On December 2, at the request of the Oakland police, search-and-rescue teams combed an area less than 3 mi from Hans Reiser's house, but no new major findings were announced.

===Trial===
On March 9, 2007, the judge ruled that Reiser would stand trial and set Reiser's arraignment for March 23.

On March 23, Reiser pleaded not guilty. Shortly after, the court learned of a complication in the trial regarding a former friend of Reiser, Sean Sturgeon. Sturgeon, who had previously dated Nina Reiser, claimed responsibility for eight murders and "possibly" a ninth. In an interview with Wired News, Sturgeon denied that Nina Reiser was one of them. The police doubted that the murders ever took place, and Judge Clay issued a gag order against discussing Sturgeon at the trial.

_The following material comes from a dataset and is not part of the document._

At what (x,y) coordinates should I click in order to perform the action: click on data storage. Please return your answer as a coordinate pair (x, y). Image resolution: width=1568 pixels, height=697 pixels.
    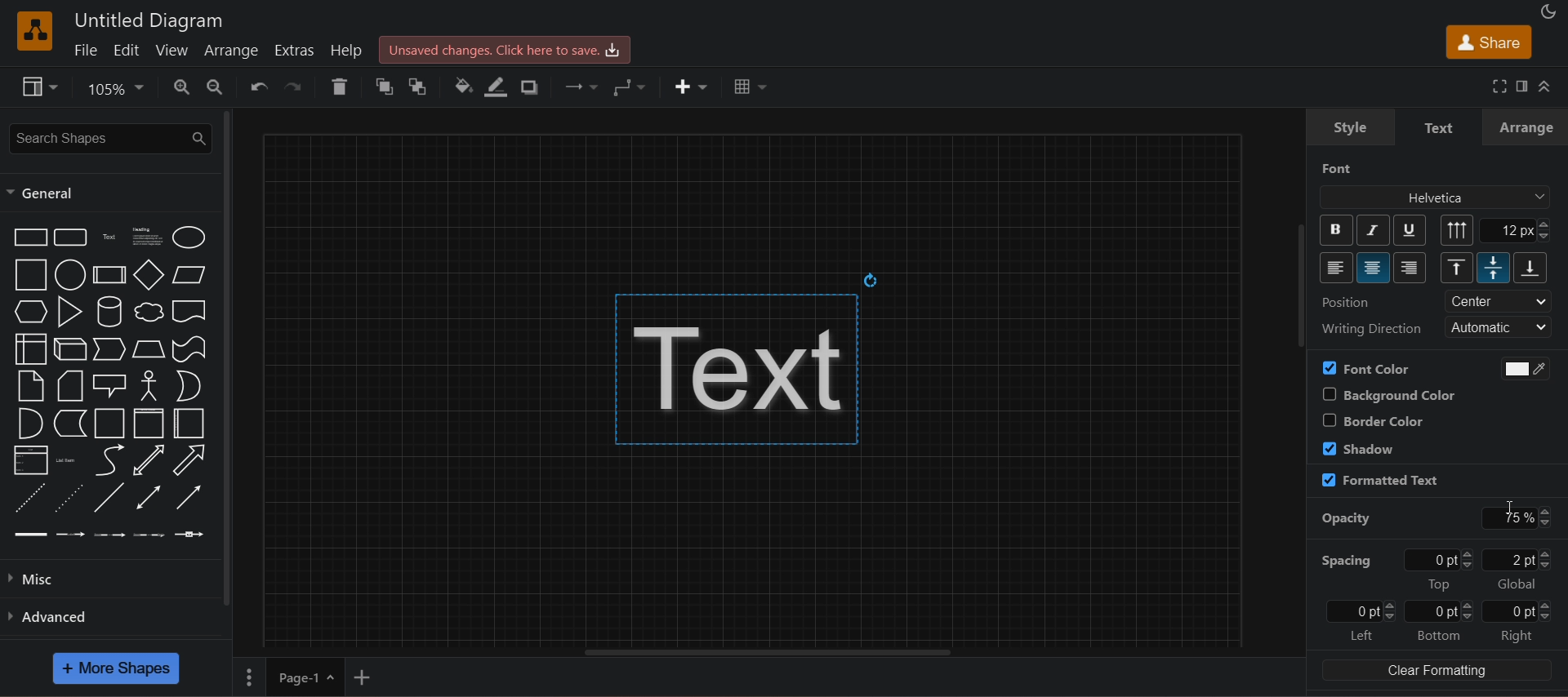
    Looking at the image, I should click on (71, 423).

Hans Reiser's murder trial began on November 6. Reiser denied responsibility for the murder throughout the trial. When Reiser testified in his own defense, his implausible claims and erratic behavior in the courtroom largely undermined his claim of innocence. Psychiatrist Beverly Parr testified that he "possibly" exhibited symptoms of Asperger syndrome but did not make a diagnosis.

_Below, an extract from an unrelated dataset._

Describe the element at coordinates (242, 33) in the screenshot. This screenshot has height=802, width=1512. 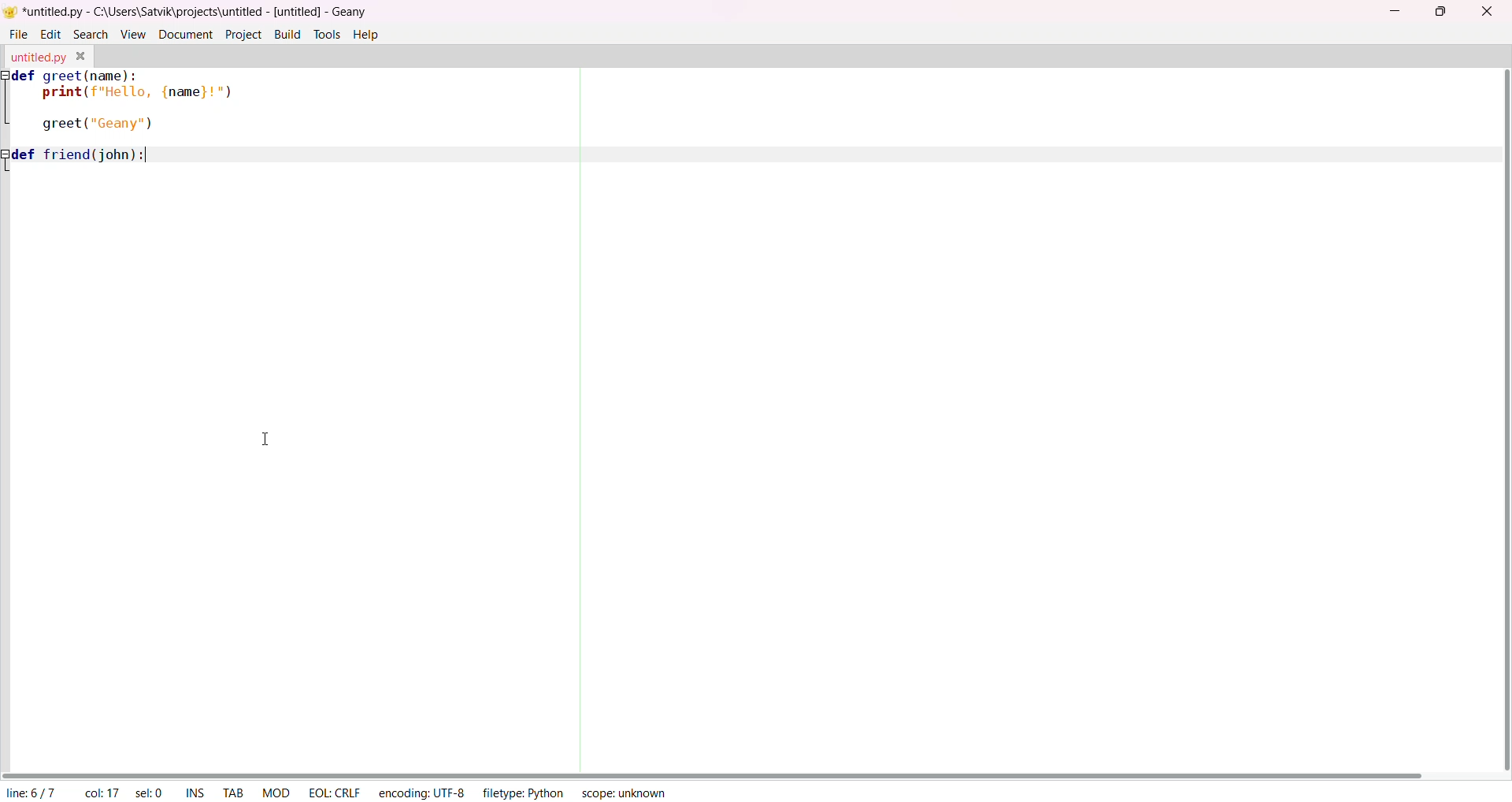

The prosecutor concluded by urging jurors to convict Hans Reiser. On April 28, 2008, Hans Reiser was found guilty of first degree murder.

=== Recovery of Nina's body and sentencing ===
Prosecutors agreed to a deal whereby Reiser would reveal the location of Nina's body in exchange for being allowed to plead guilty to second-degree murder. On Monday, July 7, 2008, Reiser led police to where he had buried Nina's remains. Oakland homicide detective Lt. Ersie Joyner recalled that Reiser led them directly to the exact site, without any hesitation or confusion. Police held a press conference the following day, July 8, 2008, where they announced dental records confirmed the remains were those of Nina Reiser.

On August 29, 2008, Reiser was sentenced to 15 years to life, the maximum sentence for second-degree murder. As a result of his plea bargain, Reiser cannot appeal his conviction or sentence.

=== Time in prison ===
On September 5, 2008, Reiser arrived at San Quentin State Prison to begin his sentence. Reiser tried to appeal his second-degree murder conviction on October 30, 2008. The request was denied on November 13, 2008.

On January 10, 2009, it was reported that Reiser was recovering after having been beaten by several prisoners. On January 28, 2009, he was transferred to Mule Creek State Prison. In February 2011, he was transferred to Pleasant Valley State Prison. In 2020, Reiser was housed at the Correctional Training Facility near Soledad, California. As of March 2026, he is in the California Health Care Facility. His last parole in 2025 was denied. He may appeal again in 2028.

In September 2011, Hans Reiser filed a civil lawsuit. In his complaint, he named more than 70 defendants, including trial judges and his attorney, William Du Bois. He claimed, among other things, that his attorney had conspired with the judge to file motions against him, which were impossible to appeal, and that his attorney had forced him to take the stand against his will. The lawsuit was dismissed with prejudice.

In July 2012, a jury awarded Reiser's children $60 million against their father for the death of Nina Reiser. Hans Reiser acted as his own attorney during the trial and tried to argue that he killed his wife to protect their children.